• [Tarefa 1]: Apresente como lista numerada tudo o que vai da linha que contém "Go to Cameras breadcrumb link" até o final das entradas abaixo, ambos os extremos incluídos. Omita as linhas em branco e as imagens.

• [Trecho fornecido]:
++++++++++

Segundo a cátedra de ROCHA (2006), a expressão SPE é originária do direito norte-

americano special purpose company - SPC, significando que determinada sociedade se destina a

explorar um empreendimento determinado no seu contato ou estatuto social, sendo vedada,

portanto, sua atuação em outros ramos negociais, sob pena dos administradores praticarem ato

ultra vires.

A SPE possui personalidade jurídica própria, podendo adotar qualquer das modalidades

societárias existentes, no entanto em razão das vultosas quantias que estão ligadas a esses

empreendimentos a forma societária de sociedade anônima é a que melhor se coaduna com a

necessidade de captação de financiamentos no mercado de capitais, por meio da emissão de

valores mobiliários, após necessária autorização da Comissão de Valores Mobiliários, conforme a

Lei nº 6.385/1976.

No que diz respeito à transferência do controle da SPE, constitui-se regra a anuência da

Administração Pública, nos moldes do edital e do contrato de PPP’s, conforme disposto nos art.

9º, § 1º e art. 2º, I, da Lei 11.079/2004. Insta ressaltar que o parceiro privado ao participar do

processo licitatório teve que demonstrar a qualificação técnica e econômico-financeira para poder

contratar com o Poder Público.

A transferência da concessão ou do controle societário da concessionária fica

condicionada da anuência prévia do poder concedente, mediante comprovação de atendimento às

exigências de capacidade técnica, regularidade jurídica e fiscal necessárias à assunção do serviço

19

e idoneidade financeira, na forma do art. 27, parágrafo único da Lei 8.987/1995, que se aplica a

PPP’s por disposição do art. 9º, § 1º da Lei 11/079/2004.

No entanto, o art. 5º, § 2º, I da Lei 11.079/2004 prevê que no caso do parceiro privado

não poder continuar gerindo a concessão, a SPE poderá ser transferida para os seus financiadores,

para que esses possam promover a reestruturação financeiramente e assegurar a continuidade da

prestação dos serviços, não se aplicando para esse efeito o previsto no inciso I do parágrafo único

do art. 27 da Lei 8.987/1995.

++++++++++

• [Entradas de dados]:
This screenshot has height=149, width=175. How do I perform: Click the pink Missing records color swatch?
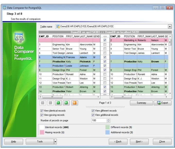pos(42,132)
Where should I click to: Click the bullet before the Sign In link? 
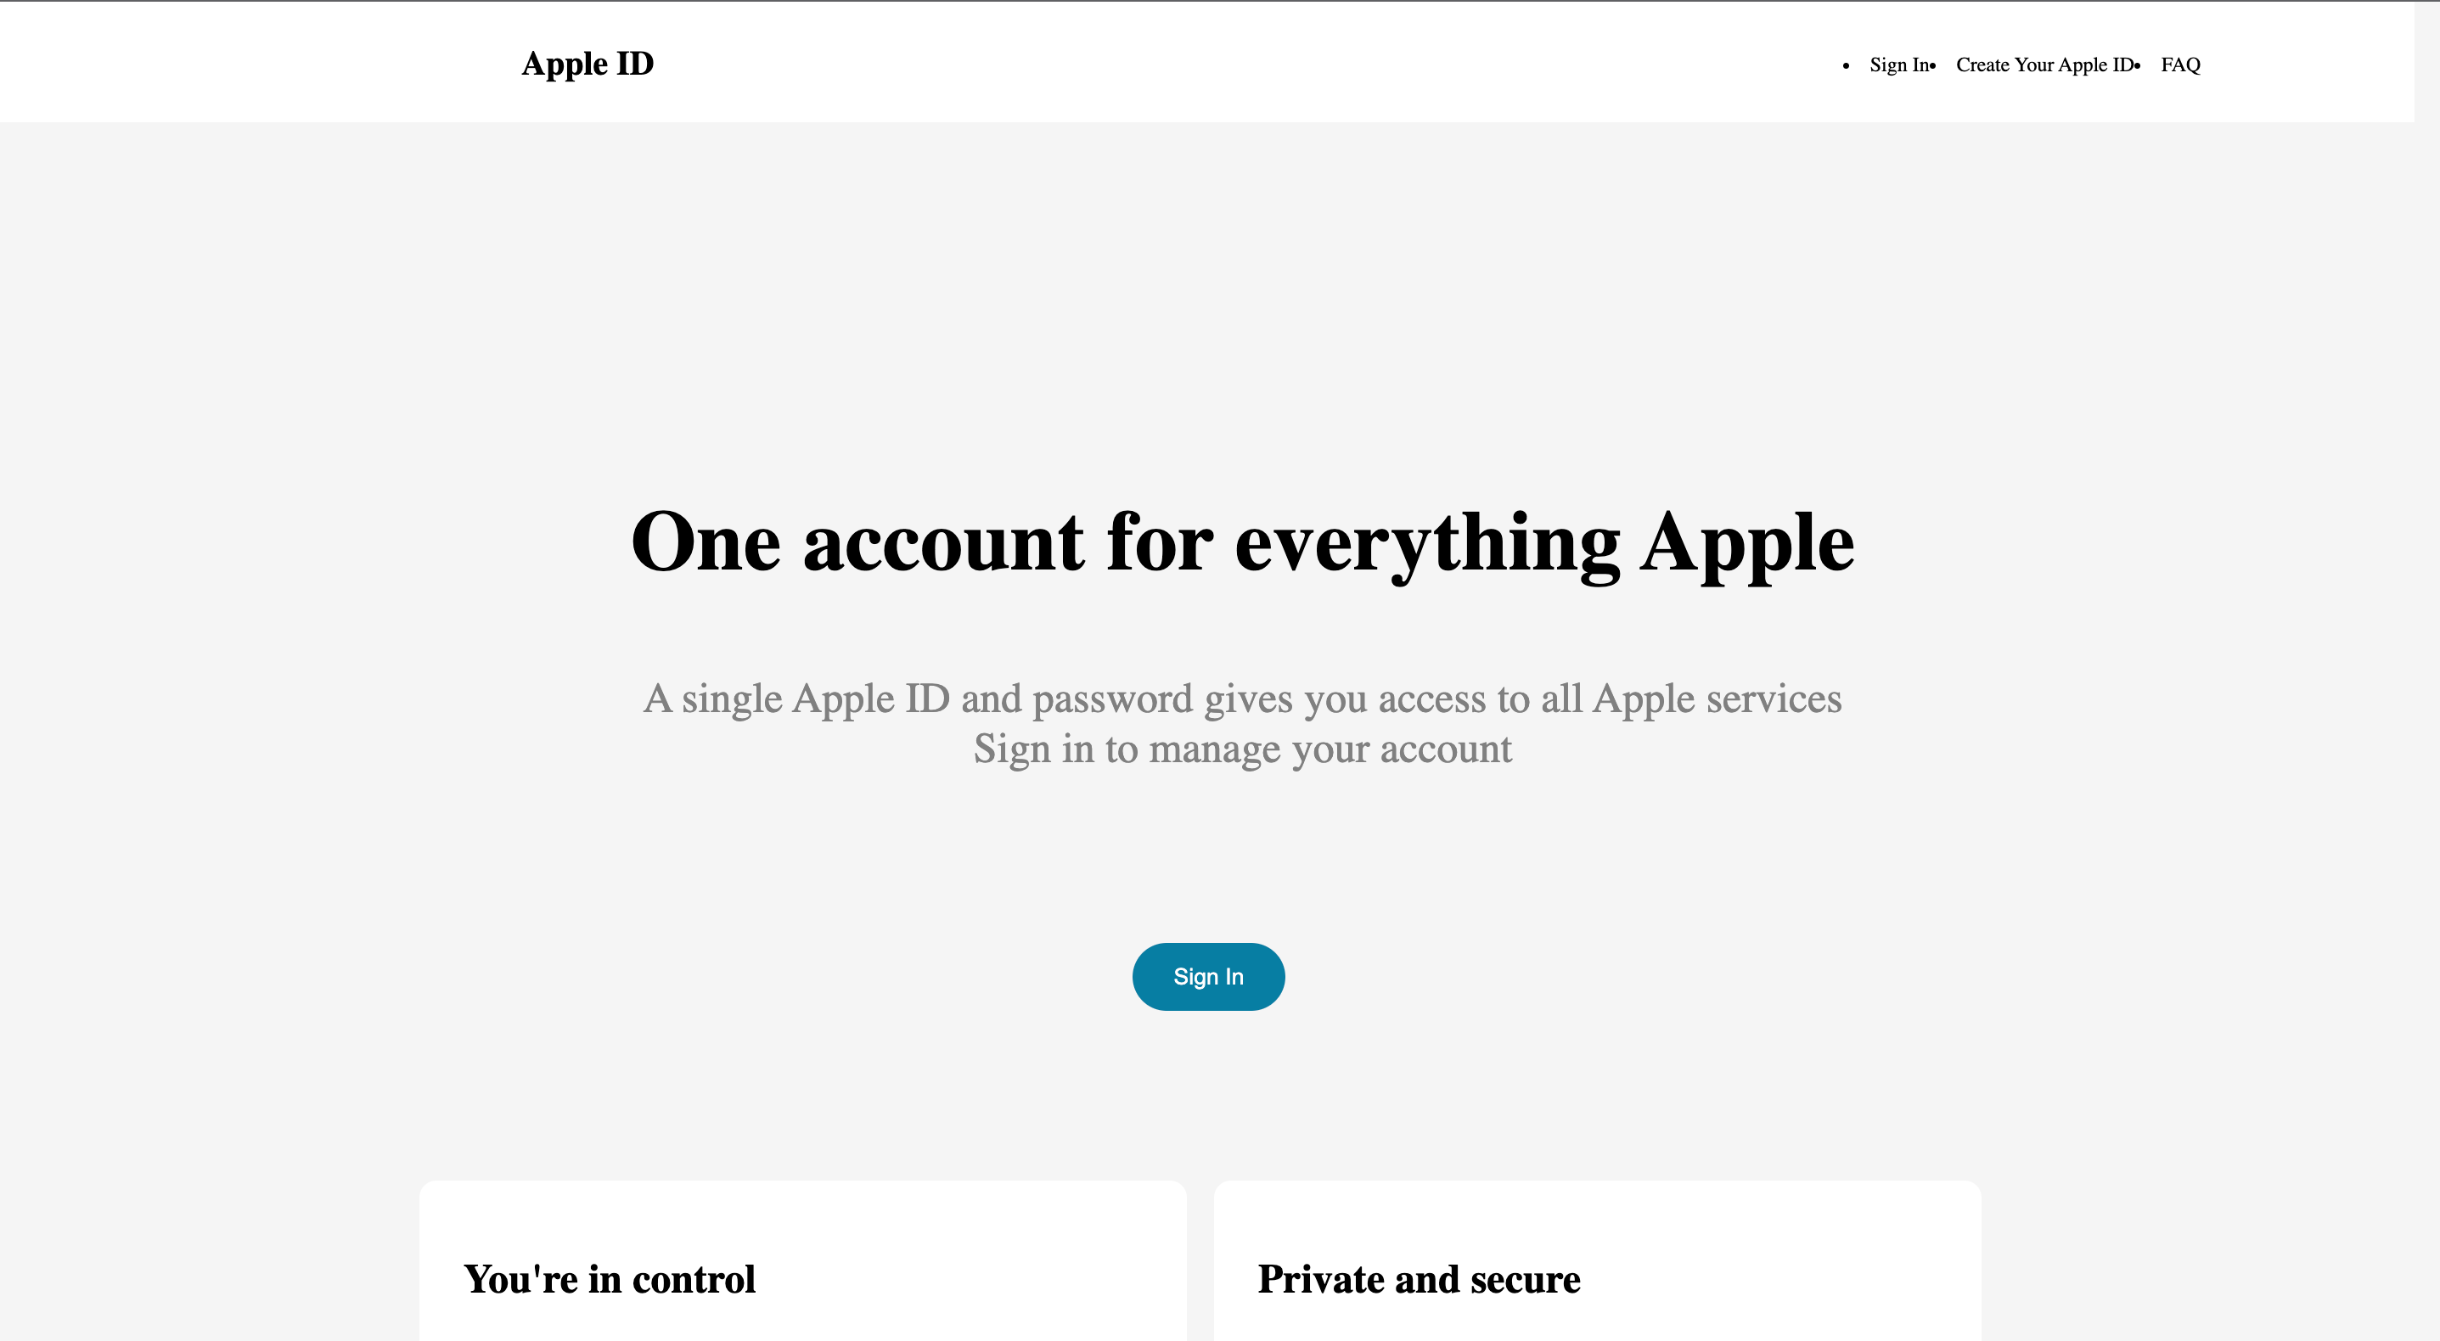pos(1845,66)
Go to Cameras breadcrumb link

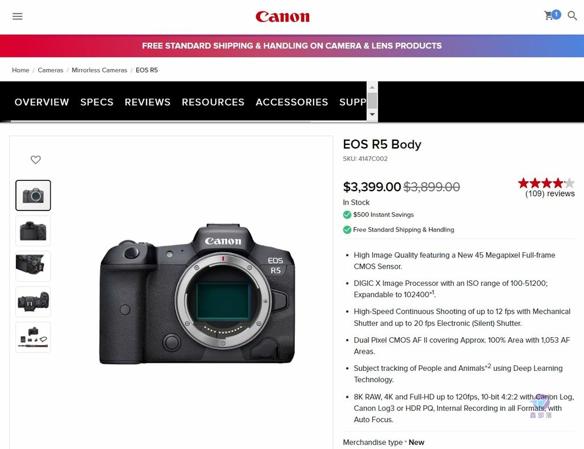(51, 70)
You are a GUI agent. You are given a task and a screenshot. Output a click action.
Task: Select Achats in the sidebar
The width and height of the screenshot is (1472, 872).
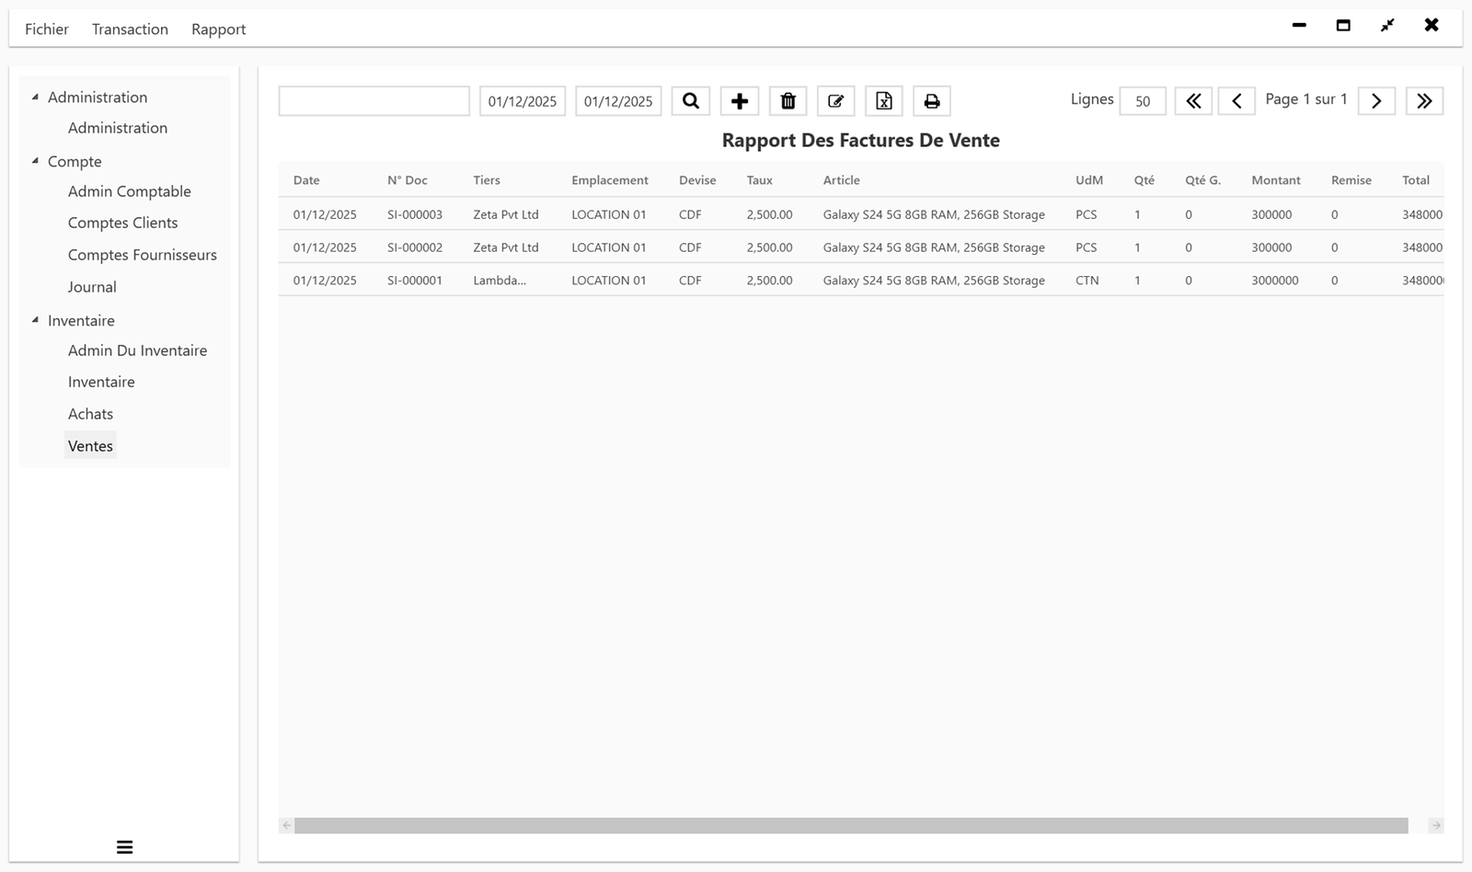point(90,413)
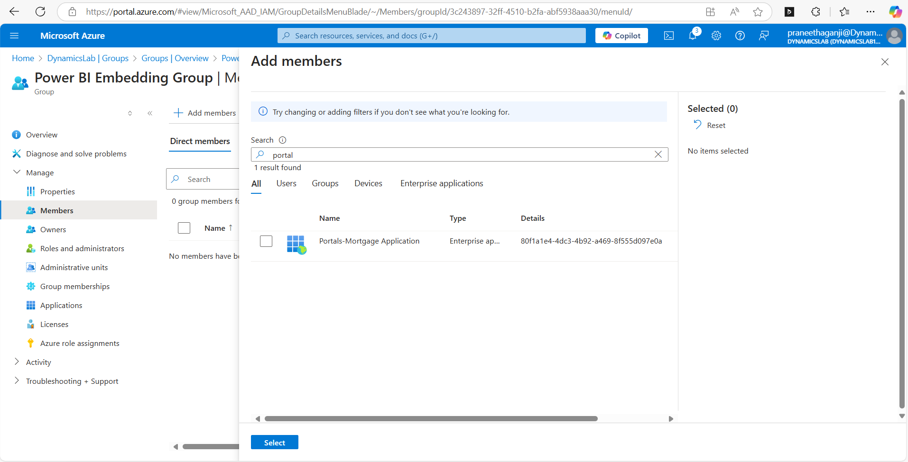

++++++++++

• [Tarefa 2]: Dê prosseguimento ao trecho sobre a sociedade de propósito específico nas parcerias público-privadas a partir do ponto em que ele termina.

• [Resposta esperada 1]:
1. Go to Cameras breadcrumb link
2. (51, 70)
3. You are a GUI agent. You are given a task and a screenshot. Output a click action.
4. Task: Select Achats in the sidebar
5. The width and height of the screenshot is (1472, 872).
6. point(90,413)

• [Resposta esperada 2]:
Trata-se indubitavelmente de uma grande inovação, pois será facultada à própria

instituição financeira que viabilizou economicamente o empreendimento assumi-lo caso a

concessionária se encontre sob dificuldades financeiras. Tal previsão possui o desiderato de

garantir a continuidade da prestação do serviço, e também permite que a instituição financiadora

não amargue os prejuízos da má administração da parceira, que, por fim, também beneficiará os

parceiros privados que terão suas buscas por recursos facilitadas, já que os financiadores contarão

com esse instrumento de garantia.

Embora essa modalidade de garantia permita a continuidade do serviço, ela dispensa os

financiadores da parceria da apresentação da capacidade técnica, da idoneidade financeira e da

regularidade jurídica e fiscal necessárias à assunção do serviço.

Tal possibilidade encontra óbice na doutrina, notadamente nas lições de DI PIETRO

(2008) que expõe sua perplexidade com a disposição, porquanto sem a demonstração dos

requisitos mencionados torna-se difícil que se conceba que uma empresa que não apresenta suas

habilitações tenha a capacidade técnica de dar continuidade à prestação do serviço.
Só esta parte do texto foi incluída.